During the year we received an unsolicited approach about a 
potential offer for the Group from a third party in the US. In the 
interest of all shareholders, we entered a period of full due 
diligence and negotiation over a number of months. This 
ultimately did not lead to an offer for the Group. The 
professional fees in relation to this exercise have been 
recognised outside the underlying operating performance in 
this year’s profit and loss account.

As reported at the time of the interim results we have seen a 
significant change in the representation of Independent Non-
Executive Directors on the Board, with Christos Angelides, 
Claire Kent and Dean Murray all standing down, and I thank 
them for their considerable efforts over their time with us. 
Robin Piggott, who now chairs the Audit Committee and 
Sarah Curran MBE, who chairs the Remuneration Committee, 
both joined in September.

We have made considerable progress across the Group over 
the last year and I enter the new financial year with renewed 
confidence off the back of that success. Our goal has been to 
return the Group to profitability and I believe we are very close 
to achieving that aim, given the momentum that we are 
currently seeing within the business. While it is clear that the 
retail market in which we are operating in the UK is unlikely to 
improve in the near future, we have clear visibility on the 
benefits we will obtain from the ongoing portfolio rationalisation. 
In addition the reaction to our collections and strength of our 
wholesale orders both for the spring and winter seasons further 
underpins this performance going forward. Although we are 
only early into the year, I believe we are in a very strong position 
to make further significant progress.

Finally I would like to take the opportunity to thank all of our 
staff for the continued effort and dedication that they have put 
into improving the performance of the business and hope that 
we will all see the benefits of that work in the near future.

Stephen Marks 
Chairman and Chief Executive 
13 March 2018

Notes:
1.  Underlying Operating Loss excludes profit/loss on store disposals 
and closures, as well as other professional fees.

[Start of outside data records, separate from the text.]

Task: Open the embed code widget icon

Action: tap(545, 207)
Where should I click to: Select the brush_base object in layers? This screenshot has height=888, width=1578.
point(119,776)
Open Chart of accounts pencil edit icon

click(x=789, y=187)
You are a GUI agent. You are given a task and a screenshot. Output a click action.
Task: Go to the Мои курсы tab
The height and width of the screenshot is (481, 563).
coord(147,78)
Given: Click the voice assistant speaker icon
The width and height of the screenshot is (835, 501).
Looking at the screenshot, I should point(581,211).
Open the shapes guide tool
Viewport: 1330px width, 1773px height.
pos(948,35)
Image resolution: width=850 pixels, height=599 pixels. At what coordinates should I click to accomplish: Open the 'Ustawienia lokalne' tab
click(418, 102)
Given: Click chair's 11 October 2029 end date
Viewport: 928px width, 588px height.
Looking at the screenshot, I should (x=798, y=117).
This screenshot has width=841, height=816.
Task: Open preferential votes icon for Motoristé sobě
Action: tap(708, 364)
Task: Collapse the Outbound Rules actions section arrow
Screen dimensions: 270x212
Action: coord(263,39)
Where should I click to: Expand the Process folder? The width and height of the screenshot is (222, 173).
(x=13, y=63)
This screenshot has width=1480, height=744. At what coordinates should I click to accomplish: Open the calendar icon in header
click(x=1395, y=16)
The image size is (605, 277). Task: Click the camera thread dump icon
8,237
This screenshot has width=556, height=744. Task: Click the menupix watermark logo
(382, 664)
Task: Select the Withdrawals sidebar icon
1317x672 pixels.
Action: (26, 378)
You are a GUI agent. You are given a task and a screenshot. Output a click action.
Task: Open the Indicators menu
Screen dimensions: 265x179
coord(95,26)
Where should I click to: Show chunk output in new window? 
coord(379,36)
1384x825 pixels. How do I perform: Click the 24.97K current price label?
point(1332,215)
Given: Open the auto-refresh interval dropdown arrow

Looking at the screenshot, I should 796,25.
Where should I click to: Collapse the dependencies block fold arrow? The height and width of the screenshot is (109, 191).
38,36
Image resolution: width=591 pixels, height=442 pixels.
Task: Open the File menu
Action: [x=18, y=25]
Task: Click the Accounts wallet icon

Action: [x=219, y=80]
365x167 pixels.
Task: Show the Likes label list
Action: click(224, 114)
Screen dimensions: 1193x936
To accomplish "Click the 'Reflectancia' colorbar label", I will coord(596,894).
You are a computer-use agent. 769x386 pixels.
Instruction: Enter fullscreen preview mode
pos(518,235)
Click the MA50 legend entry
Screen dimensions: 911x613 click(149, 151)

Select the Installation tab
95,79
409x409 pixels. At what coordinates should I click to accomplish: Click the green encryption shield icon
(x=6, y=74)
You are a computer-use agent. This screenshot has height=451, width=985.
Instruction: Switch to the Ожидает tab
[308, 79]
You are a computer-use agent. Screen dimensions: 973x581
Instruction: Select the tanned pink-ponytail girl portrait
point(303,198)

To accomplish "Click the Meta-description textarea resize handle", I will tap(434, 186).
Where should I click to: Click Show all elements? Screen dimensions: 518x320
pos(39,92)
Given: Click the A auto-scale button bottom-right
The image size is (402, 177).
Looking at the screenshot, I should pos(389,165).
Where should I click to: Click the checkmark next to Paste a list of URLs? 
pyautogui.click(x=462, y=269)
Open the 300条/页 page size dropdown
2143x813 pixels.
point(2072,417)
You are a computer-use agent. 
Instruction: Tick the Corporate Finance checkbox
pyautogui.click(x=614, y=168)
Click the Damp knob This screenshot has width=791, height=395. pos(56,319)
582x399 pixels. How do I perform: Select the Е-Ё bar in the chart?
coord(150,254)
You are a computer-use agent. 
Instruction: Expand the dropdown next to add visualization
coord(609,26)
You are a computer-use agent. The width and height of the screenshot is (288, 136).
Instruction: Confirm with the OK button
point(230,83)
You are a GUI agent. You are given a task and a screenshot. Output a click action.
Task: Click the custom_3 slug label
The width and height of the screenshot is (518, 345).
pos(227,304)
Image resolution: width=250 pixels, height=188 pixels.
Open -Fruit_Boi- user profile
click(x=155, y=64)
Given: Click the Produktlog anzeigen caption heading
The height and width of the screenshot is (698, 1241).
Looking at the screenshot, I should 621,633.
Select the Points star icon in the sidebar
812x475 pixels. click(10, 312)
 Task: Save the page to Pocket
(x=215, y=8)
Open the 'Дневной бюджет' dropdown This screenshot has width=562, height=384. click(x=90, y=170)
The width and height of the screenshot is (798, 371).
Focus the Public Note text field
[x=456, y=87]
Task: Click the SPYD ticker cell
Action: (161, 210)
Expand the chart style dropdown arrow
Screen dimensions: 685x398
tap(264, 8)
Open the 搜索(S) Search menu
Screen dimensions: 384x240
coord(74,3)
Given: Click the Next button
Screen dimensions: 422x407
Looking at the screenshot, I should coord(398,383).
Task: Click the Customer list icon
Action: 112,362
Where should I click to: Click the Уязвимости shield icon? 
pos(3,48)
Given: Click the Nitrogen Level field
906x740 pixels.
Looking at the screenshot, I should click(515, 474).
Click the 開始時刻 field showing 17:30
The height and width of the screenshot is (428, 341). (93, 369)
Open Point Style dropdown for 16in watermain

2.  LFL or “Like-for-Like” sales growth is defined as the year-on-year 
sales growth for owned stores and concessions open more than one 
year, including ecommerce revenues, removing the impact of closed 
stores and reported in constant currency.

3.  Constant Currency is calculated by translating the year ending 
January 2018 at 2017 rates to remove the impact of exchange rate 
fluctuations. Refer to Note 26 in the 2018 Annual Report for exchange 
rates.

4.  Underlying overheads consist of LFL store overheads.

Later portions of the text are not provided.